Most common household objects very rarely increase in value. Ask yourself how much it is worth to you to have this item take up space in your home for years, not to mention the time spent storing, cleaning and maintaining it so that you might resell it one day.
“It has sentimental value!”
Keeping some sentimental items is fine, but most people need to set limits on how many sentimental items they can keep due to limited space. Limit yourself to a certain number of sentimental items and carefully curate what you keep. For example, if you have 100 objects that remind you of a family member, narrow it down to your 5 or 10 favorites and declutter the rest.
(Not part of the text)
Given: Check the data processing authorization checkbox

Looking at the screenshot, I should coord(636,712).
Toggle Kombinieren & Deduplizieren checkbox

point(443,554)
“I might need it someday!”
If you can determine exactly when you will need an item, definitely keep it. If you are just holding on to an item because you may hypothetically need it someday, think about how much space the item is taking up in your home, or how much time you spend storing or cleaning and maintaining it, and then reconsider if you need it. Also, if this is something that is readily available and inexpensive, you may be better off getting rid of the item you currently own and repurchasing it later if you find that you need it again.
“It was a gift!”
A gift has served its purpose when the gift-giver has experienced the joy of finding and giving this item to the gift-receiver. You will alway have the memory of receiving that gift whether you keep it or not. If you find the gift is not something you use or need, remember when decluttering a gift you are not throwing away the memory of the person who gave it to you.
“It was expensive!”
Keep in mind that many things are expensive, but that the money was spent when you originally purchased the item. This item may be a sunk cost, but holding onto the item won’t make that money come back to you, unless it truly is a valuable object that you can resell.